Welche Anforderungen sollte eine In-vitro-Registrierung erfüllen? Die Autorinnen und Autoren diskutieren dazu einige Gesichtspunkte:

  • Die Präregistrierung sollte informieren über die zu testende Annahme (Hypothese), die möglichen Vorhersagen, die verschiedenen Einflussfaktoren, die verglichenen Behandlungsgruppen (und die Kontrollgruppen), den Umfang der Proben und die wissenschaftlichen Methoden wie der Zufallszuteilung (Randomisierung), mit denen Störfaktoren minimiert werden.
  • Die Präregistrierung sollte verschiedene Formen von Studien entsprechend berücksichtigen. Untersuchungen, mit denen bereits bestehende Forschungsergebnisse bestätigt (oder widerlegt) werden sollen, können detailliert registriert werden, vergleichbar mit der Registrierung regulatorischer in vitro Studien.  „Exploratorische“ Studien, die in wissenschaftliches Neuland vordringen, benötigen einen offeneren Rahmen.

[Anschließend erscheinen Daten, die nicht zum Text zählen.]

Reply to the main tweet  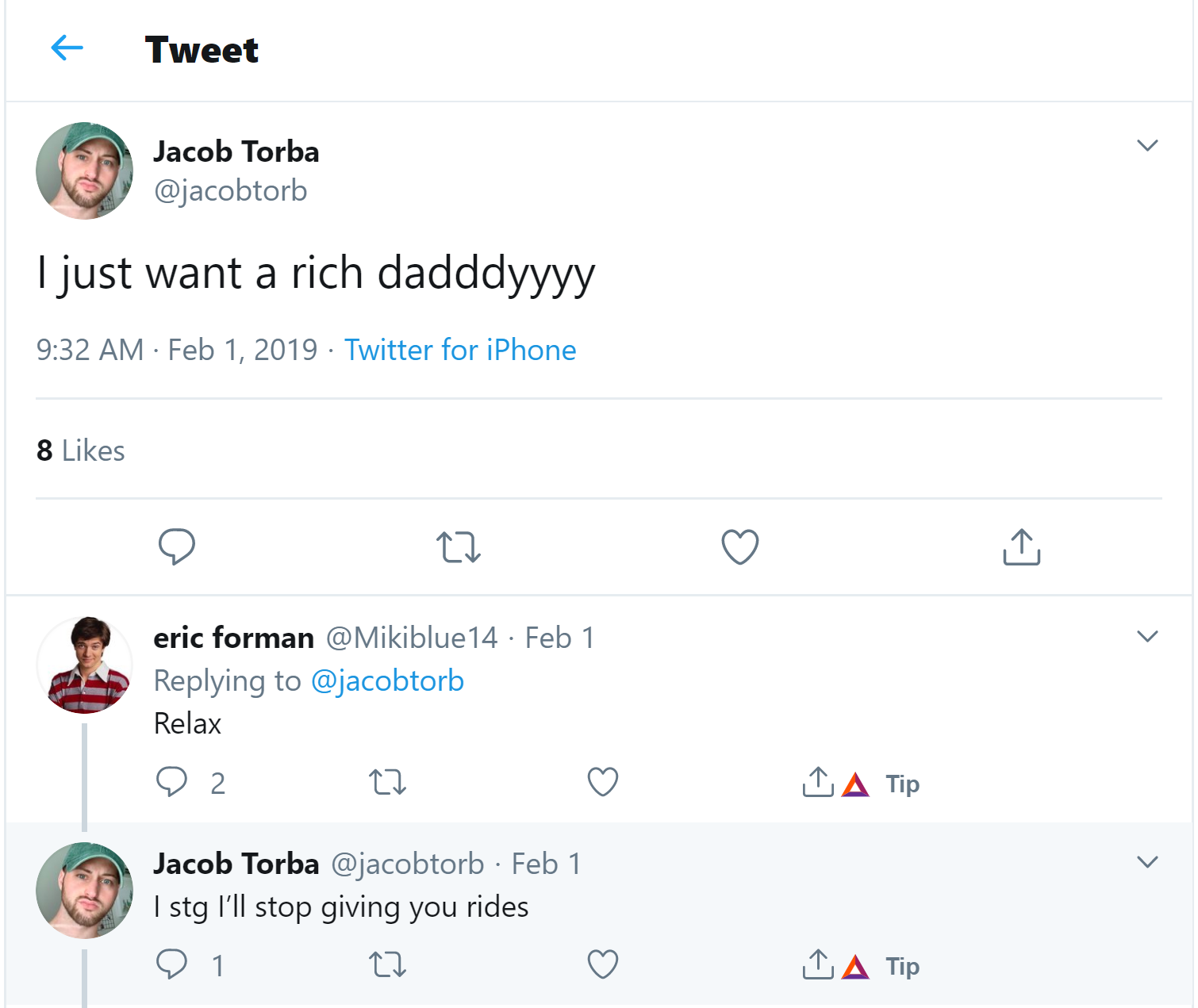point(176,546)
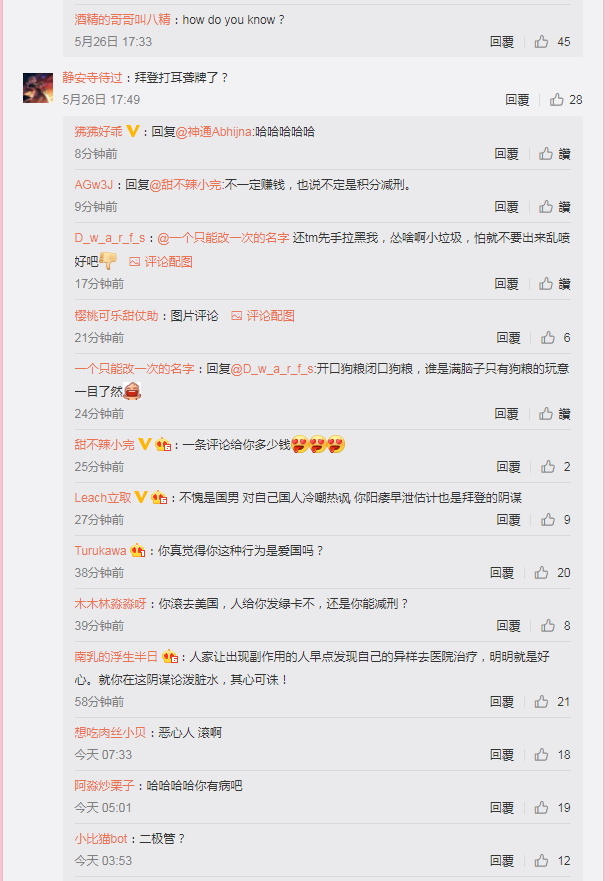Visit 阿淼炒栗子's profile
The width and height of the screenshot is (609, 881).
pyautogui.click(x=104, y=785)
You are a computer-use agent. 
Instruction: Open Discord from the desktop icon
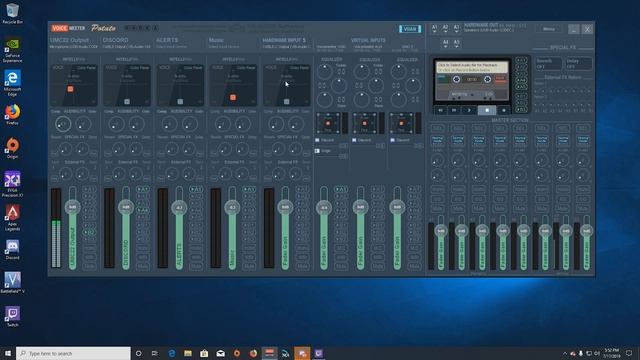pos(12,249)
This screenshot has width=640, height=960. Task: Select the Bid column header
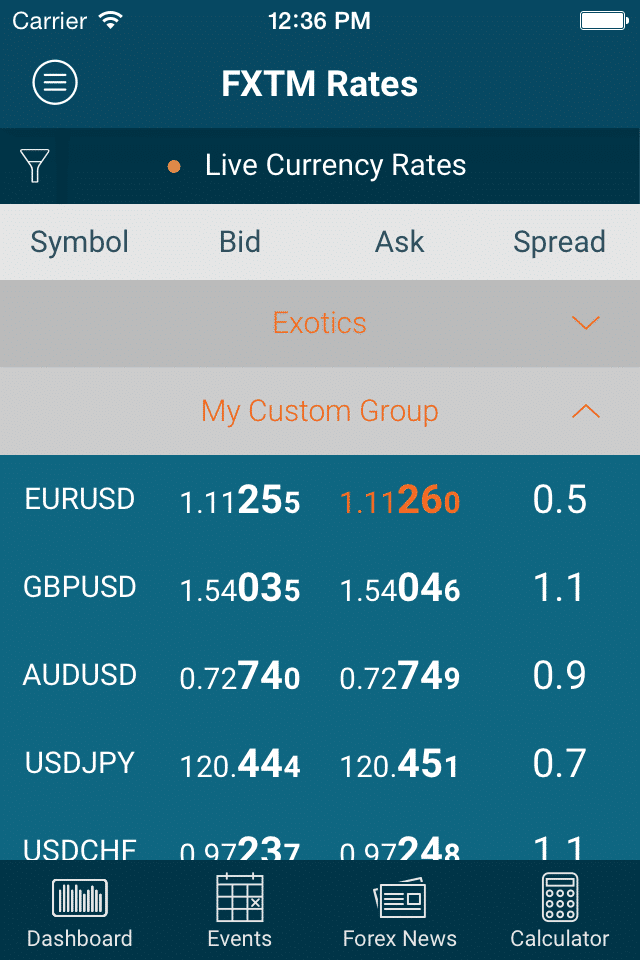point(240,242)
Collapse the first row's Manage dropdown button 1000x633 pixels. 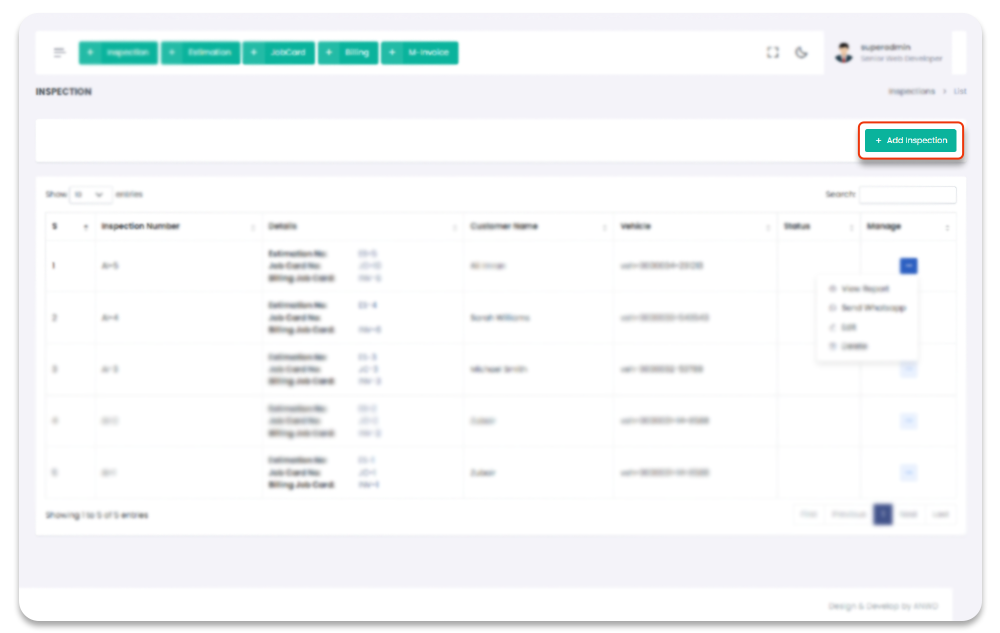click(x=908, y=266)

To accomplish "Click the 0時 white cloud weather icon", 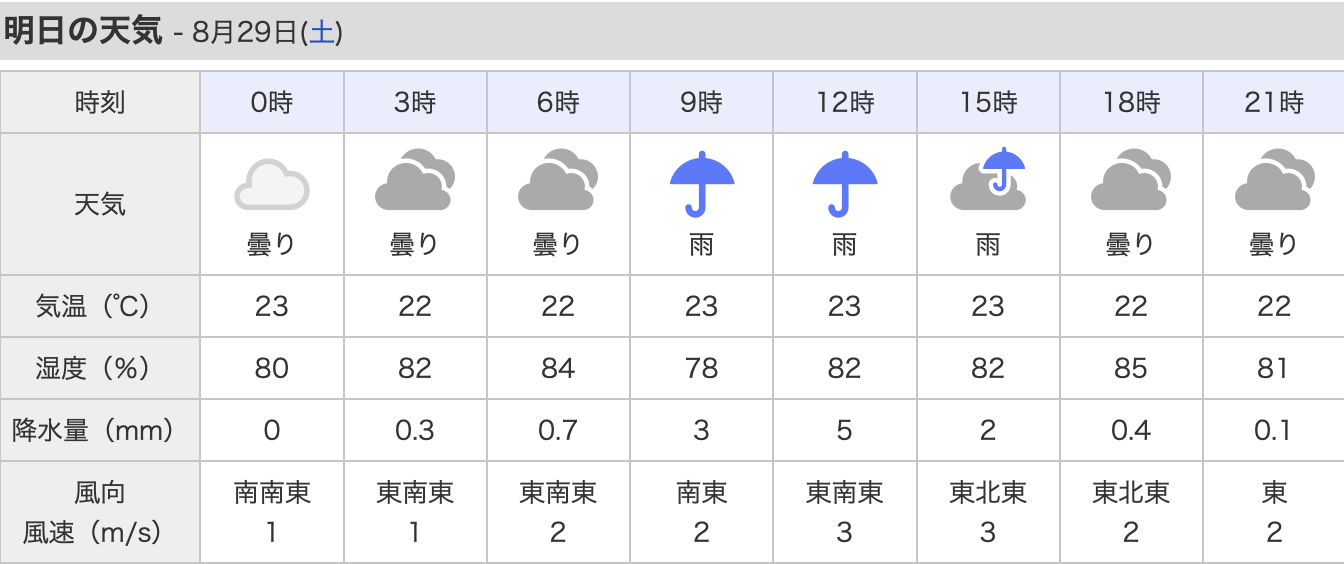I will pyautogui.click(x=272, y=184).
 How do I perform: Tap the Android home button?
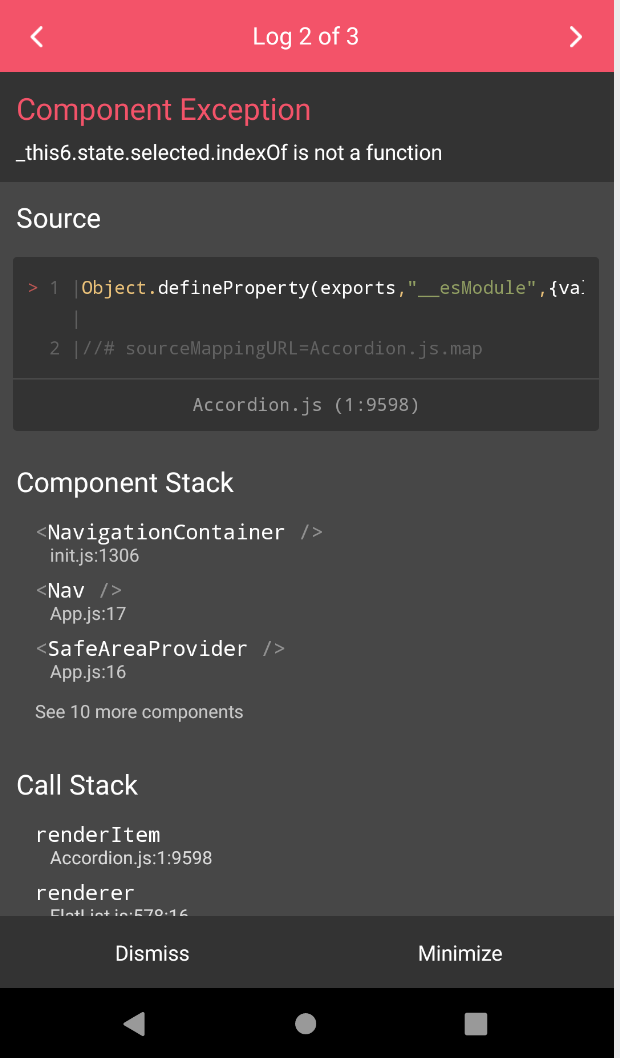(x=305, y=1024)
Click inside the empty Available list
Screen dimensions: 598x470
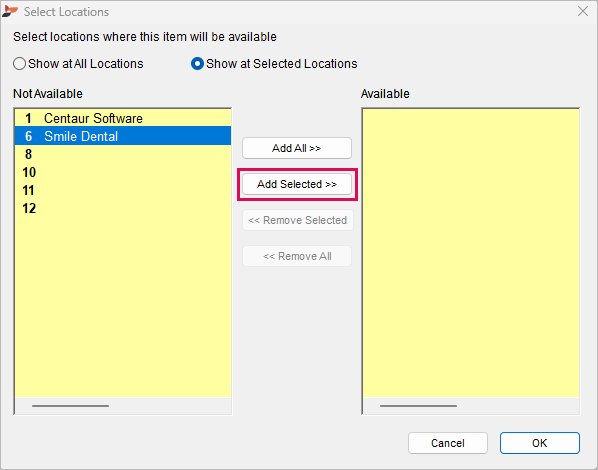click(x=471, y=253)
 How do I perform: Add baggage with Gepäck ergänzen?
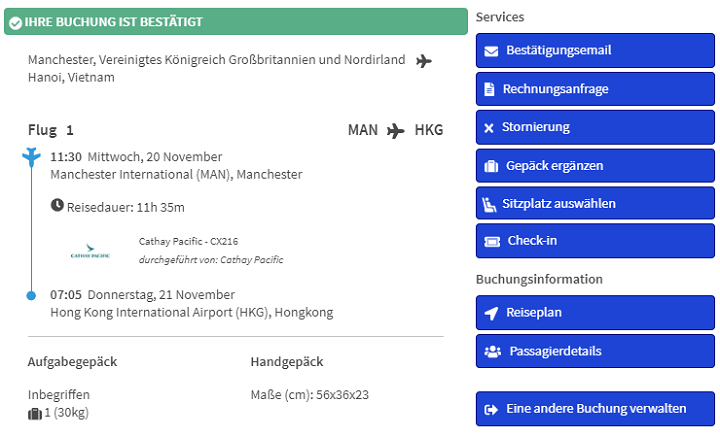pyautogui.click(x=595, y=166)
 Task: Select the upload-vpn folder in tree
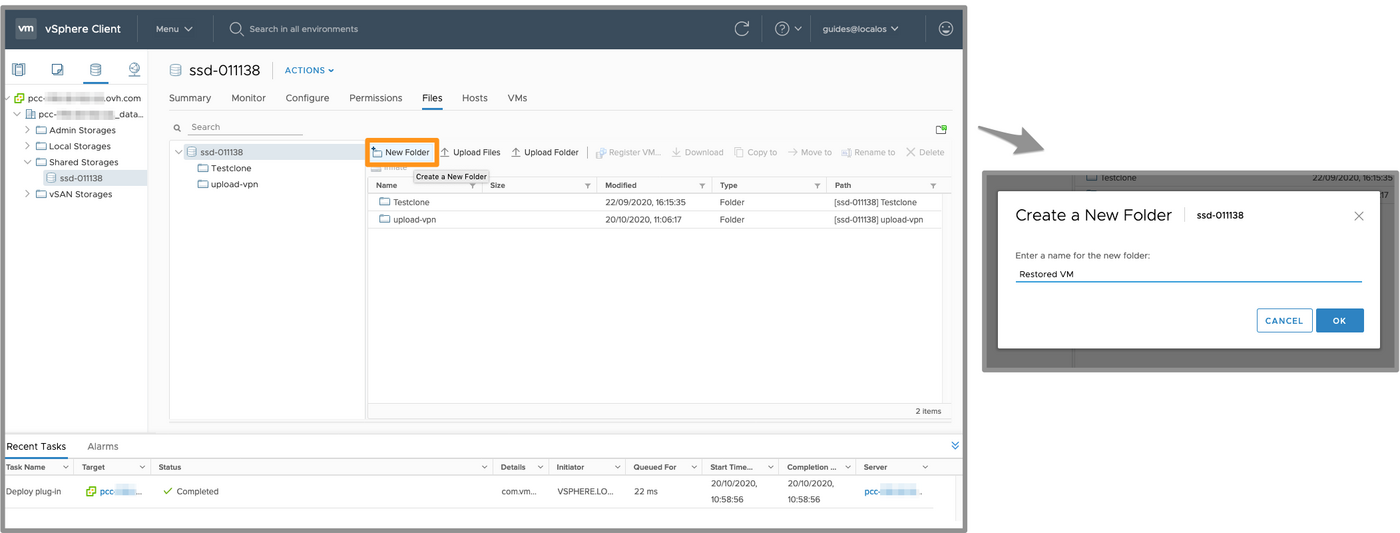231,184
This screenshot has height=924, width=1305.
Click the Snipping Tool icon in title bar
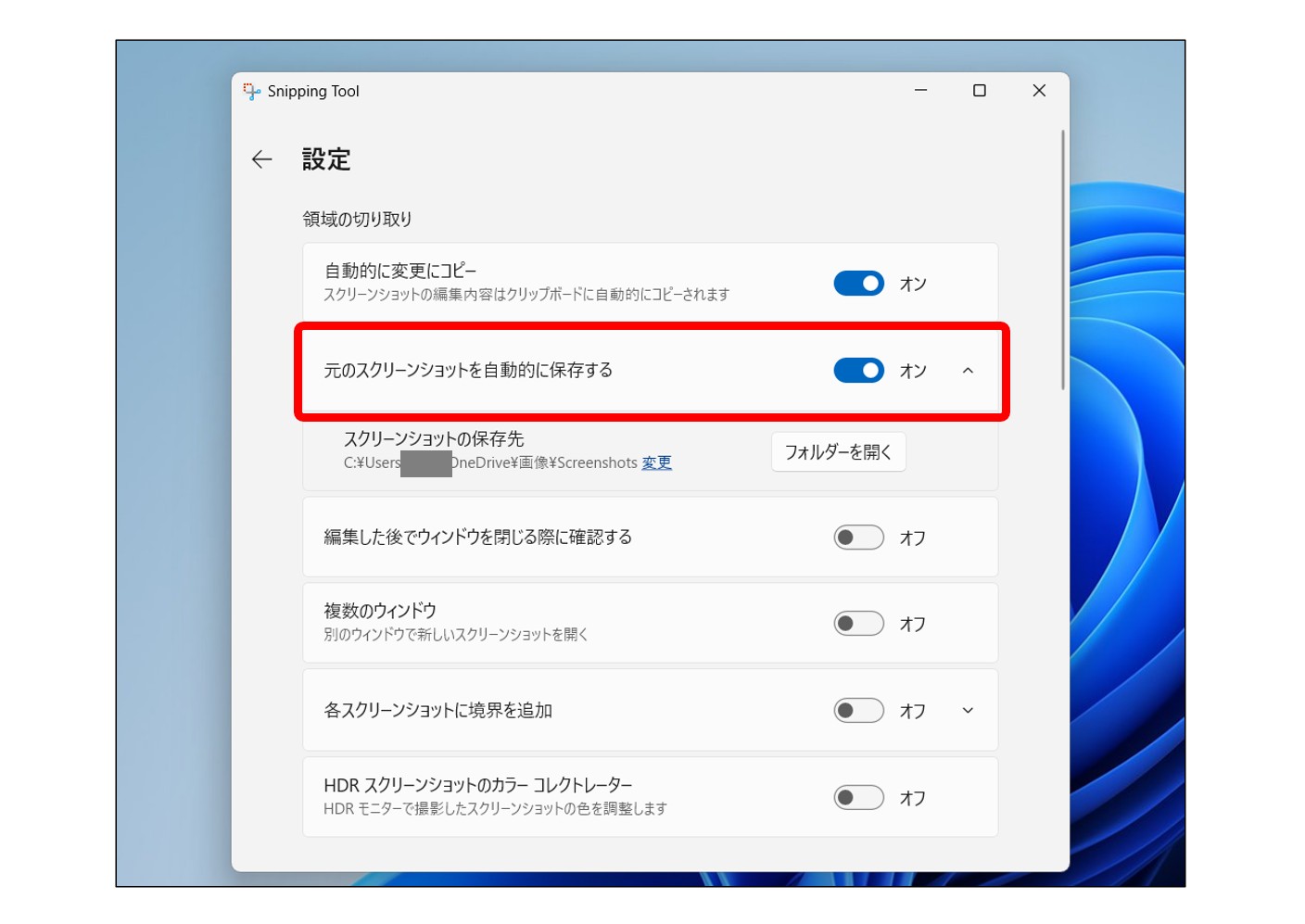(250, 91)

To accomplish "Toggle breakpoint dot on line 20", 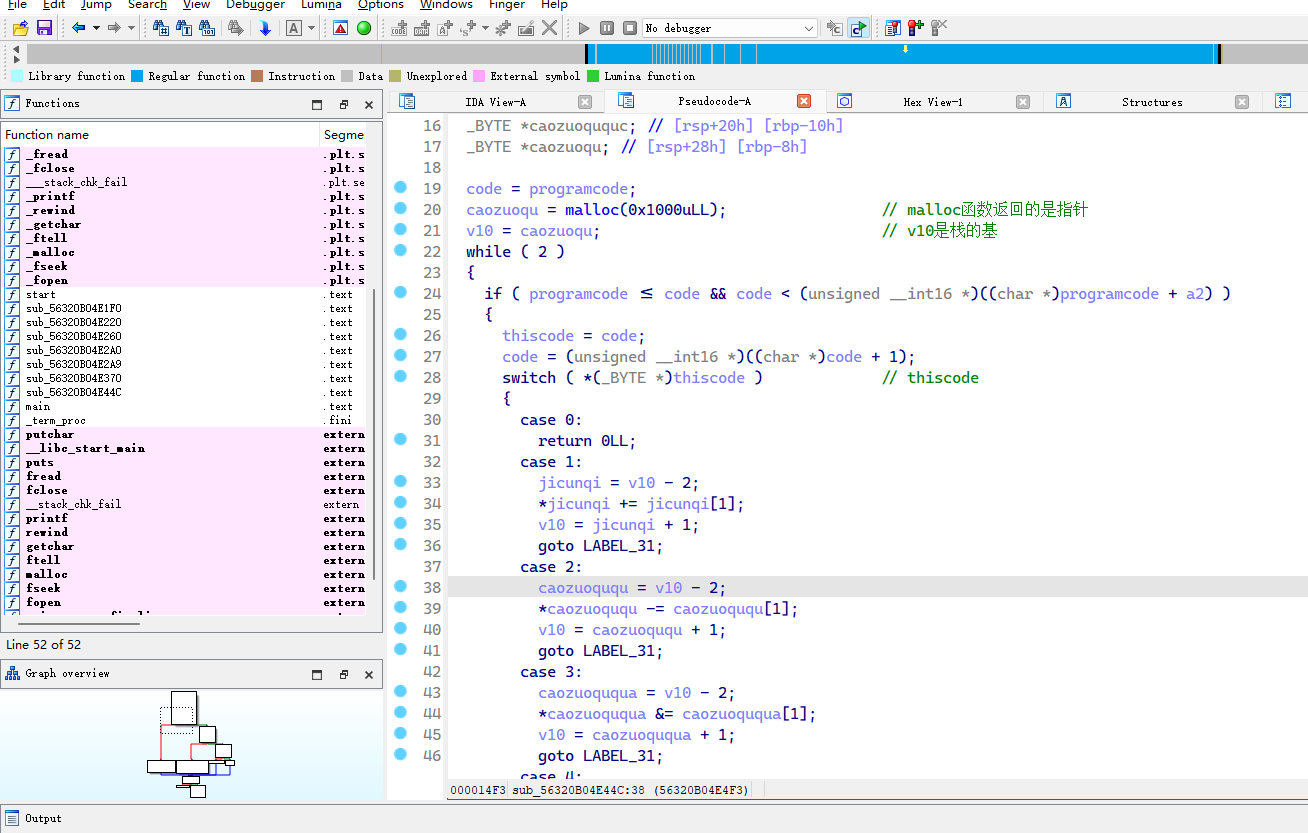I will pyautogui.click(x=400, y=209).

Hinterlegte Studien können mit einer mehrjährigen Sperrfrist vor einer Veröffentlichung ausgestattet werden, um geistiges Eigentum zu schützen.
  • Die Forschung mit Zellkulturen ist ein wichtiger Teil der biomedizinischen Forschung. Viele Forscherinnen und Forscher verwenden sowohl Zellkulturen als auch Tierstudien in ihrer Arbeit. Es erscheint daher sinnvoll, bestehende Plattformen für die Präregistrierung von Tierstudien zu erweitern, statt neue Register zu schaffen.
  • Wünschenswert ist ein international einheitliches „Formular“ für die Online-Präregistrierung. Dieses kann dann in verschiedenen Datenbanken eingesetzt werden. Das Registrierungsformular sollte den bürokratischen Aufwand so gering wie möglich halten.
  • Um die Präregistrierung auf das Wesentliche zu beschränken, sollte eine Expertengruppe (Task Force) aus der Wissenschaft, von Geldgebern, Fachzeitschriften, wissenschaftlichen Institutionen und von Plattform-Betreibern an der Entwicklung beteiligt werden.

Zusammenfassung: Eine verbesserte In-vitro-Forschung kann dazu beitragen, dass Ersatzmethoden für Tierversuche eher genutzt werden und so die Zahl der Tierversuche sinkt. Grundvoraussetzung hierfür ist, dass auch die In-vitro-Daten transparent, reproduzierbar und zuverlässig (valide) sind. Die Präregistrierung kann hierzu einen wichtigen Beitrag leisten.